Serverless IAM Permissions

February 1, 2018
AWS

How do we create an IAM (Identity Access Management) user with the bare minimum permissions to access the resources it needs for Serverless? What do the individual IAM services and permissions mean?

Intro

In the wonderful world of Amazon lambda, you write the function code and execute it on Amazon’s infrastructure. But outside of just Amazon Lambda there are multiple other Amazon resources your Lambda taps into including API Gateway, Cloudformation and more depending on what you’re doing. To tap into these different services programmatically, you can setup and configure a tool like the awscli and create a user on Amazon IAM through the admin interface. When you create the user, you can grant it programmatic access.

With a tool like Serverless, it utilizes the AWS APIs to programmatically manage Amazon resources on your behalf. But all these methods relinquish control of your resources to a 3rd party.

You can use AdministratorAccess to give a whitelist for your user to do everything but it makes your system accessible to everyone. Whether the script is then able to touch resources its not suppose to or the user role is compromised and you’ve now opened up more of your system.

It’s nice to give it just the permission it needs but let’s understand the services and the permissions they use.

Permissions

With all IAM roles, there are policies. Amazon provides a few IAM role templates they manage for common policies; Users are also allowed to customize and define their own User policies.

Lambda

To run your lambdas of course you need some IAM Lambda* Access. Amazon provides some broad templates like AWSLambdaFullAccess which give access to all services Lambda can hit (S3, Dynamo, Kinesis). But the permission can be as fine grain as AWSLambdaExecute which only gives it access to send requests to CloudWatch.

API Gateway

If you want to hit your lambda from the public internet, you will need an API Gateway. This gives Amazon a place to redirect your requests to specific lambdas and URL mapping. Typically AWSStorageGatewayFullAccess is used to manage endpoints by serverless.

Cloudformation

Cloudformation templates are templates to create infrastructure on Amazon. They’re YAML based but very powerful and flexible. Serverless uses this in the background to manage other services also. Amazon doesn’t provide except a read-only template AWSCloudFormationReadOnlyAccess as of now. You will have to define a custom definition if you want to give serverless access to cloudformation.

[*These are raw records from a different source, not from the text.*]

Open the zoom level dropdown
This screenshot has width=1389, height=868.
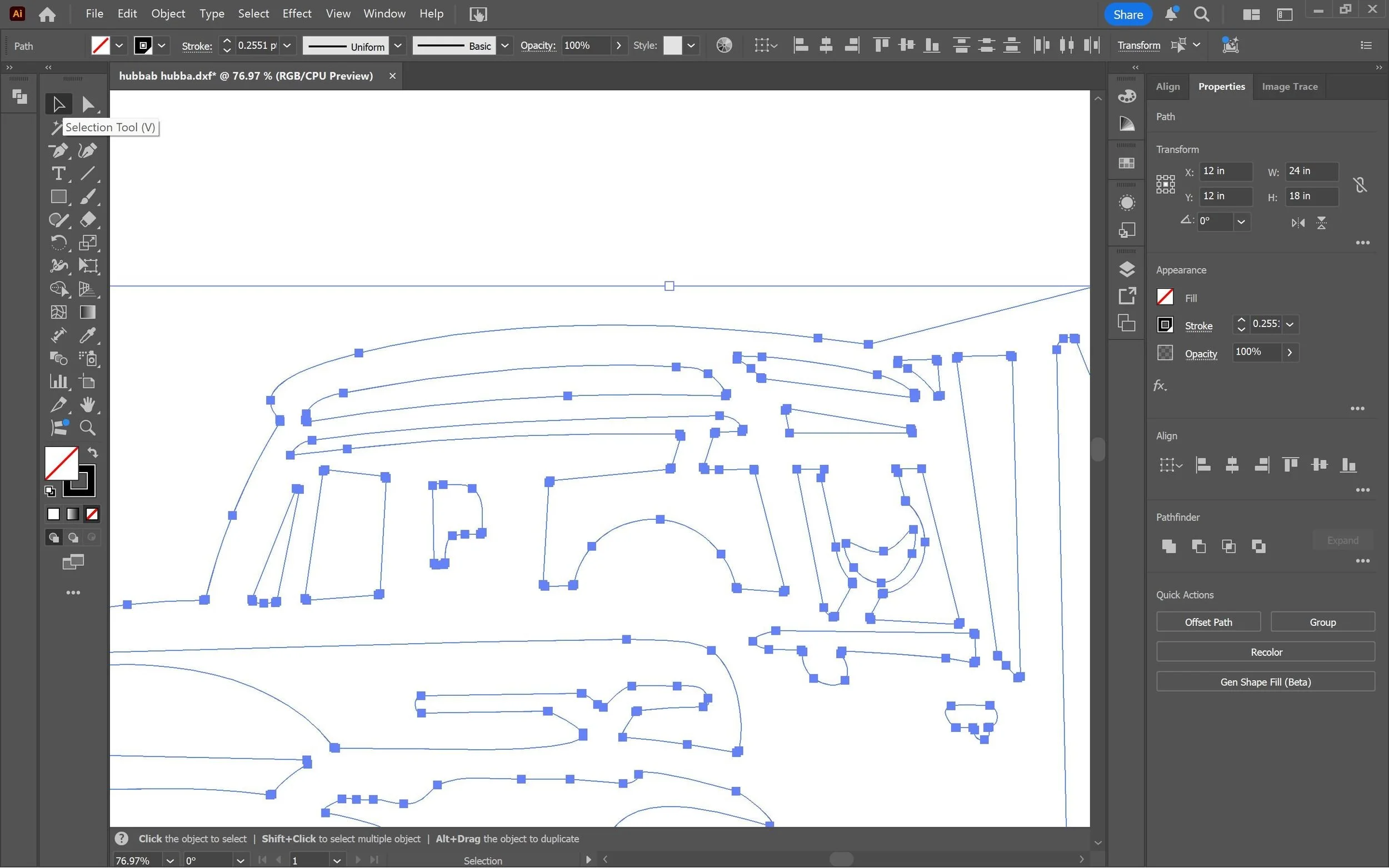(x=170, y=860)
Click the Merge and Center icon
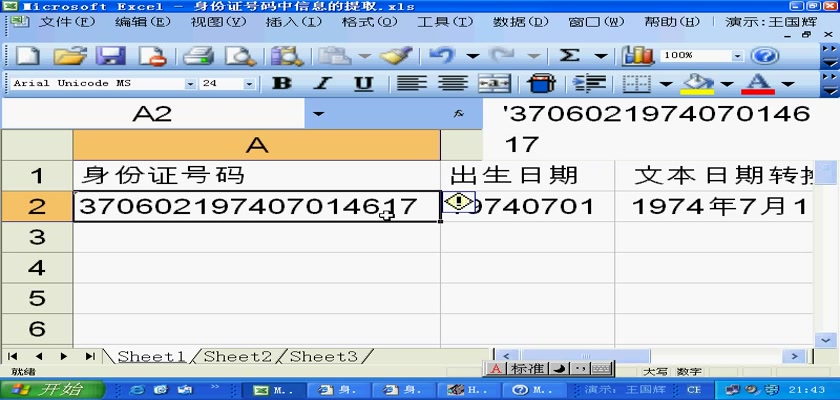 (x=497, y=84)
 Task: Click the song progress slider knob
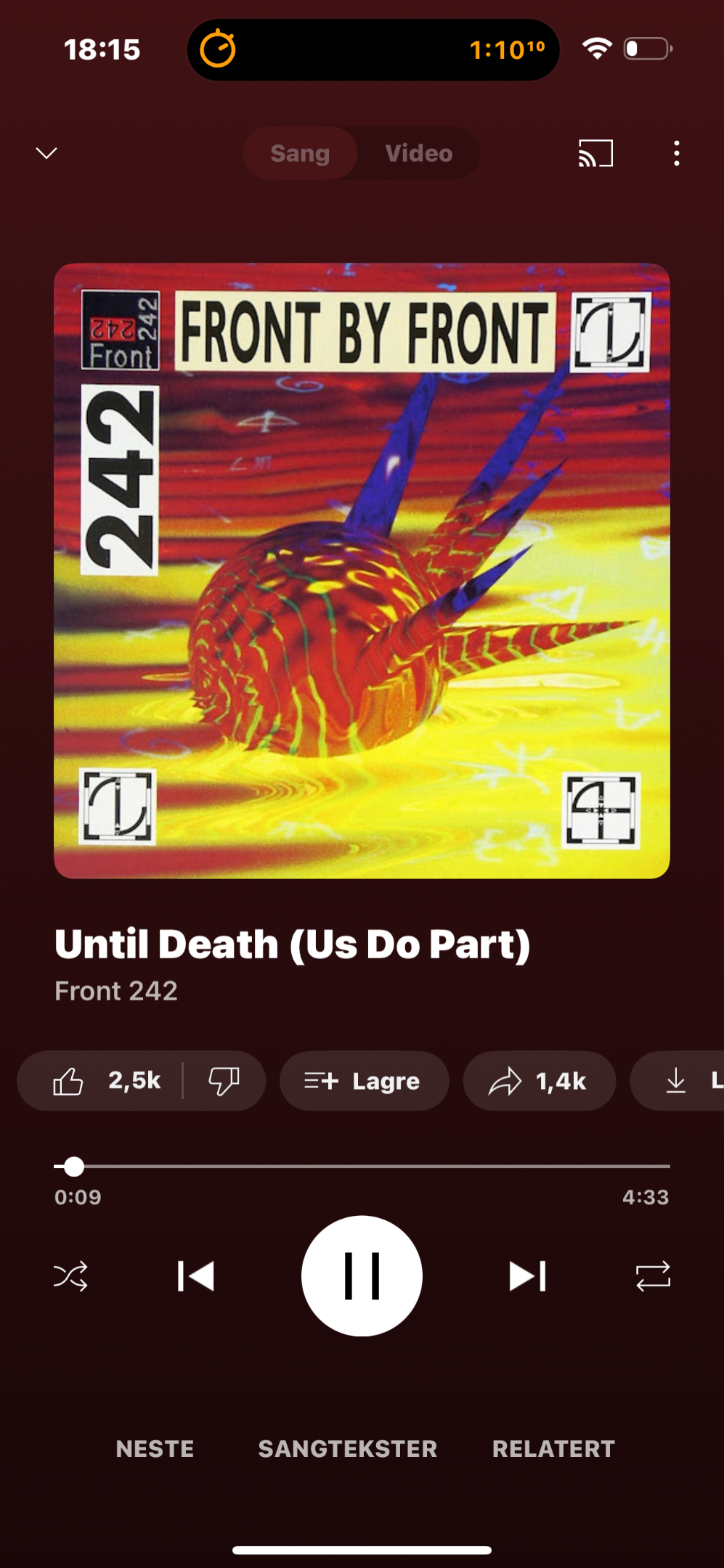[x=73, y=1167]
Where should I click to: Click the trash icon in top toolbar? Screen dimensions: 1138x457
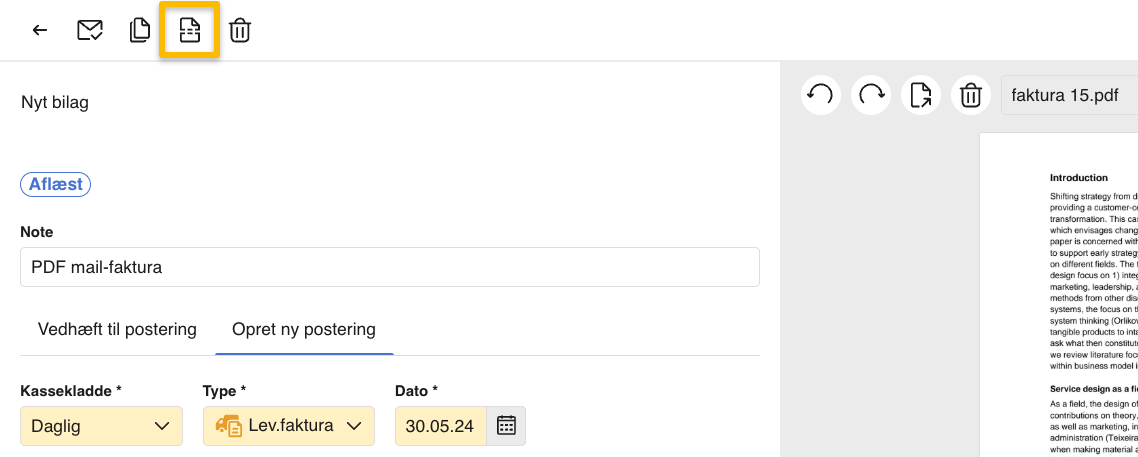click(x=240, y=30)
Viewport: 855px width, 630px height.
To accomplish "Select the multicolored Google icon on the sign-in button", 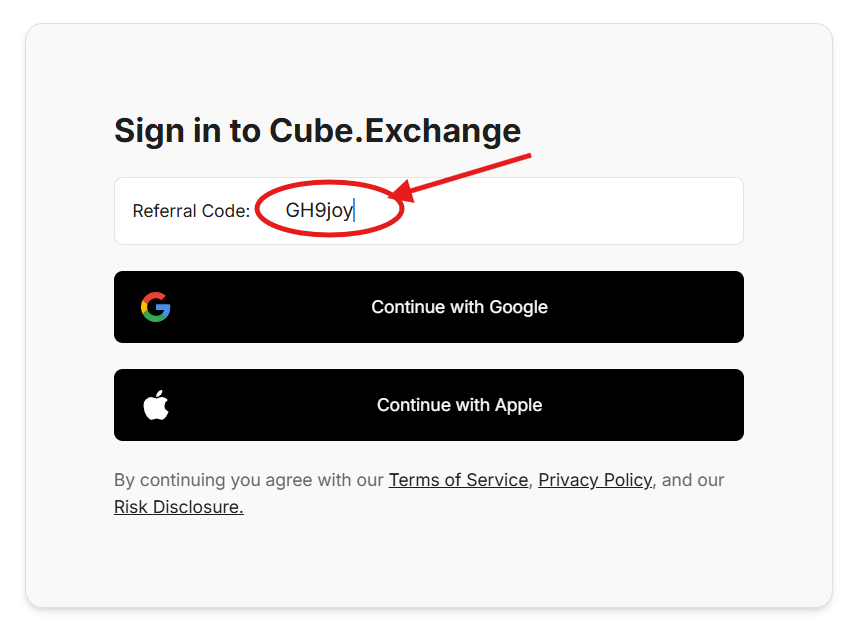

A policy discussed here, you can define as JSON version templates will allow serverless to create and build Stacks as it needs. When you define a new policy give it a relevant name such as CloudFormationFullAccess and tag it with the below JSON policy.

{
    "Version": "2012-10-17",
    "Statement": [
        {
            "Sid": "Stmt1449904348000",
            "Effect": "Allow",
            "Action": [
                "cloudformation:CreateStack",
                "cloudformation:CreateChangeSet",
                "cloudformation:ListStacks",
                "cloudformation:UpdateStack",
                "cloudformation:DeleteStack",
                "cloudformation:Describe*",
                "cloudformation:ExecuteChangeSet",
                "cloudformation:ValidateTemplate"
            ],
            "Resource": [
                "*"
            ]
        }
    ]
}

Other Permissions

Other permissions can be done on a case by case basis. I wanted to under the hood the minimum number of resources you needed to interact with Serverless through terraform here.

Being its an uncommon ask there were already questions about this on the github serverless forum. This user here berry2012 generated a full list from their finding that I found super helpful also to further my understanding.